AUSTIN, Texas — Holiday travel is set to ramp up again as Christmas and New Year's approach. And, as Austin grows, our city's airport is trying to keep up.
This year, Austin-Bergstrom International Airport has set and broken multiple passenger records, and staff say they're seeing no signs of a slowdown.
Twice this year, the airport has seen more than 2 million passengers come through in the span of a month. That was in May and last month in October.
The Sunday after Thanksgiving was also the second-busiest day in Austin airport's history.
"Every month since February, actually, we have set a new record for that month," said Sam Haynes, an Austin airport spokesperson.
With new records consistently being set comes growing pains, which travelers are continuing to notice.
"I think if we had more terminals, more baggage claim, all of those things would certainly be a help and also make visiting more pleasurable," said Mischca Scales, who has lived in Austin for more than two decades.
The airport's "2040 Master Plan" aims to deal with all concerns inside and outside the terminal.
John-Paul Clarke, a professor of aerospace engineering at University of Texas and the Ernest Cockrell Jr. memorial chair in engineering, said these improvements are vital for an airport's success.
"The way I think about airports and any complex system in general is what we refer to as well-matched from one phase to the other," said professor Clarke.
He notes airports must factor in not only terminals, runways and gates but also infrastructure and how they all connect with one another to create a flow.
Haynes said, for them, this is top of mind, citing some of the on-site infrastructure projects they plan to improve.
"A good example of our project is a brand-new fuel storage facility, so that will more than double the supply of fuel," said Haynes.
The Austin airport is building two new fuel tanks to deal with fuel shortages.
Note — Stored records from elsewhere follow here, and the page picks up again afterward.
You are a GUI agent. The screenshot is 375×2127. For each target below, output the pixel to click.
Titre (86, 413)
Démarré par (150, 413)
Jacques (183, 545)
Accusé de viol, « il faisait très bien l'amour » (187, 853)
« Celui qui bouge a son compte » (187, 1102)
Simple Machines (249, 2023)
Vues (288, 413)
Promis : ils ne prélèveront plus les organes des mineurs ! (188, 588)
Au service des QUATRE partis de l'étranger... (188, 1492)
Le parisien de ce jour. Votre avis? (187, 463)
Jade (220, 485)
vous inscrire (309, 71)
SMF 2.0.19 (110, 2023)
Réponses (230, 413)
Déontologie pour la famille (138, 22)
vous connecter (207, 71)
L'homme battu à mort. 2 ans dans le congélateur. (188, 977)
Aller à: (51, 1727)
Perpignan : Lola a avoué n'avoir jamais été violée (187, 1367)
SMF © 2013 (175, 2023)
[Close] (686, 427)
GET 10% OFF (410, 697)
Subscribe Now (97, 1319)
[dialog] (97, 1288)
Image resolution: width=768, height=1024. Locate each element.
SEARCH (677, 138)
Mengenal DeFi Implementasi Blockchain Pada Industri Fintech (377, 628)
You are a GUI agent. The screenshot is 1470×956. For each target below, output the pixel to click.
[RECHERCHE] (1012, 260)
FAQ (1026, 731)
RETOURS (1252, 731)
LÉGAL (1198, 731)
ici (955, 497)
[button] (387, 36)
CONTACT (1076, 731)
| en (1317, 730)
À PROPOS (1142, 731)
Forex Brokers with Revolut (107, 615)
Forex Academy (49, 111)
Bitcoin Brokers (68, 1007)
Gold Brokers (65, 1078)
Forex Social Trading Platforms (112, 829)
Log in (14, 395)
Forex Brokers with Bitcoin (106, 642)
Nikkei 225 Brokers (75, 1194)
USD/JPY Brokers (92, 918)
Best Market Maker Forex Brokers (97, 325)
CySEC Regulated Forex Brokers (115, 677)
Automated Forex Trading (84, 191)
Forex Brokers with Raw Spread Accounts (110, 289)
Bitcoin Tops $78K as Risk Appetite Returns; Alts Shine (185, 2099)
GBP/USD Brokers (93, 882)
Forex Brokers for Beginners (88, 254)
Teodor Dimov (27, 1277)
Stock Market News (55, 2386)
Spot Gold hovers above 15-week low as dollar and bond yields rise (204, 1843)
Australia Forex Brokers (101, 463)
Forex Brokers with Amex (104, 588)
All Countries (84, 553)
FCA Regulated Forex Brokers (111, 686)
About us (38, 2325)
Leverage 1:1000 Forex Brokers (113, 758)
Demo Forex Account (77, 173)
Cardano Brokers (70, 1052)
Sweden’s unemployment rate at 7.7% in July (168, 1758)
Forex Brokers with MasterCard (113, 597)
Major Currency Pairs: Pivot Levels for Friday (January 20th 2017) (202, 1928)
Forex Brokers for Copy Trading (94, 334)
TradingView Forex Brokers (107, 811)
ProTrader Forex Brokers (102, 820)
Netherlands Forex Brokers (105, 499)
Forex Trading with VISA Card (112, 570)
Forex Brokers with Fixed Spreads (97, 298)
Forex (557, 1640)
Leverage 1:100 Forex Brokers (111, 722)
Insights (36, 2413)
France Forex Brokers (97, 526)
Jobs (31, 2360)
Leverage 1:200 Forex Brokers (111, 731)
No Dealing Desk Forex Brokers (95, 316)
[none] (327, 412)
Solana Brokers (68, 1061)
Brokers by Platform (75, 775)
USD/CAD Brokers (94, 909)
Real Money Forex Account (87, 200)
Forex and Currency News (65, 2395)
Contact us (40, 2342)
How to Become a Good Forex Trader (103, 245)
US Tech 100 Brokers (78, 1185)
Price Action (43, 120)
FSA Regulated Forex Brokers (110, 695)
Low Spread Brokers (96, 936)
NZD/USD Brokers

Most airports on a daily basis have five to seven days of fuel supply on hand, but that's not the case at AUS.
"Sometimes that number can even dip down to a half-day supply," said Haynes.
Plans for more new fuel tanks are on hold while the city conducts more environmental studies. Neighbors raised concerns about how new tanks could affect their homes.
"You think about deicing fluid. You think about, you know, fuel spills – all of those things, or just fuel handling at airports. All of those things are environmental issues," said Professor Clarke.
To help deal with flight demand, there are also plans for a new terminal.
"A brand-new midfield concourse … that will be constructed right in the middle of the airfield, hence midfield concourse, and that will have a minimum of 10 gates. So it's not in design yet," said Haynes.
But legal action could hinder the plans for that new midfield concourse. A private company owns the South Terminal, which the City says would need to be torn down to make room for the new concourse.
The South Terminal has filed lawsuits to stop that. Those are still pending.
Crews could start working on smaller projects however, like expanding the baggage claim, in the near future.